Hard Work, Not A ‘Magic Wand,’ Will Save Rail
November 20, 2020
By Jim Mathews / President & CEO
I’ve heard a lot this past week from our members of all political persuasions who are ready to declare victory for passenger rail now that “Amtrak Joe” will be moving into the White House on January 20th. It is indeed a good thing that from the very top of the Executive Branch, we’ll have an Administration that understands the role that passenger rail plays in our economy and that it will play in our recovery.
But the breathless speculation I’ve heard from some corners about giant investments and a moon-shot rail program needs to be brought down to sobering reality. We all need to recognize that in some ways our battle for next year has become harder, not easier. And I’ll be calling on each of you to keep up the pressure you’ve applied since late this summer, reminding your Congressional representatives and Senators over and over again that passenger rail is important to you and your community.
Your Association is a member of the OneRail coalition in Washington, D.C., led by Anne Canby, whose transportation credentials are impeccable: former New Jersey Commissioner of Transportation, Delaware Secretary of Transportation and even Treasurer of Boston’s MBTA, as well as stints at the U.S. Dept. of Transportation. Anne and I co-hosted a webinar this week breaking down the work that is ahead of us for rail in the next Administration and Congress. I hope you’ll go give it a watch as you prepare to raise your voices again for passenger rail in the next cycle.
We also told you last week that the Biden-Harris transition team seems to be putting experienced professionals in place who will be ready to start executing a plan on day one. The team includes a deep bench of folks with a background in public transportation. These personnel choices make it clear that the incoming Biden Administration has a grander vision for its Department of Transportation than simply building more highway lanes and runways.
In their public statements, transportation advisers to the President-Elect demonstrate a clear understanding of the pressing needs faced by these systems, and the scale of relief needed to ensure their continued operations. That’s why Rail Passengers is committed to continuing our work with the Biden transition team through January, responding to requests for our policy proposals and for a short list of passenger rail projects that are ready to move quickly and worthy of funding.

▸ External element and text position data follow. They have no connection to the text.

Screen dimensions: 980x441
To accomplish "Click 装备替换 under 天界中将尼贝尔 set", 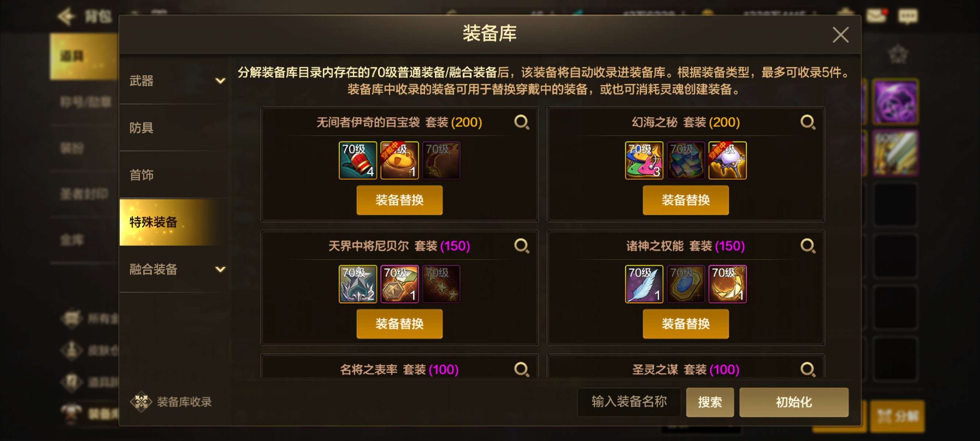I will point(399,324).
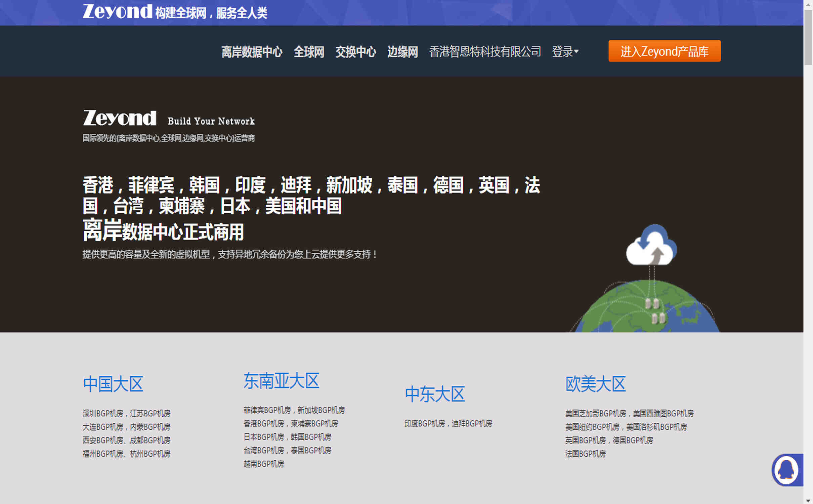Open the 离岸数据中心 menu item

coord(252,51)
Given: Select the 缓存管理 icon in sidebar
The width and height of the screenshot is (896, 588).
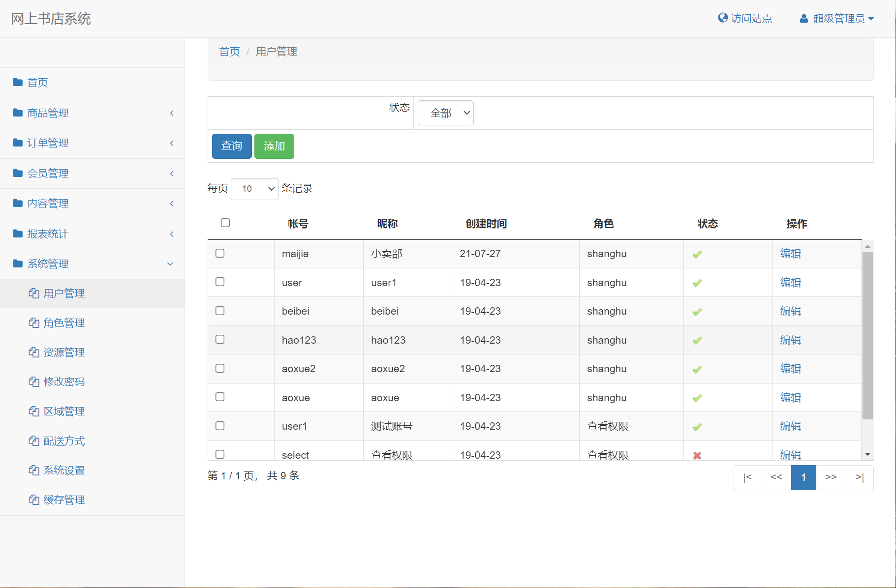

All of these are encouraging signs.
But “Amtrak Joe” has no magic wand to wave over the U.S. Congress where the funding proposals that really count are formulated, especially in the U.S. Senate. Both the House and the Senate that will be seated in January will be nearly evenly split, which means that it will only take a small handful of legislators to grind everything to a halt. The Biden Administration can’t simply decree that we will spend $10 billion each year for five years on passenger rail, even if that’s what they – and the House of Representatives – would like to do.
Our work at Rail Passengers Association now must go into an even higher gear, and we have important fights ahead. The fight to require that Amtrak restore daily service systemwide. The fight to make sure Amtrak can do that without emptying its bank accounts. The fight for better and broader representation on the Amtrak Board of Directors. The fight to invest in passenger rail of all kinds to help our pandemic-battered economy recover.
Making progress on these and other issues will take sustained daily and weekly effort from all of us – your hardworking professional staff in D.C. and all of you speaking up for your town and your service. One phone call is not enough. One email is not enough.
During our webinar this week, I urged all of you to look past the hope of a President-Elect Joe Biden unilaterally solving all of our problems with Amtrak and passenger rail. Even with the most rail-friendly President in recent American history, we have work to do to educate the incoming Congress about the value of rail.
Your D.C. staff has invested our time and your money to develop tools to help make the case from a policy perspective, illustrating rail’s benefits with compelling economic data at a community level. And we will be working hard to reinforce the strong bi-partisan support we have developed in this most recent Congress with leaders and staffs of the key Committees.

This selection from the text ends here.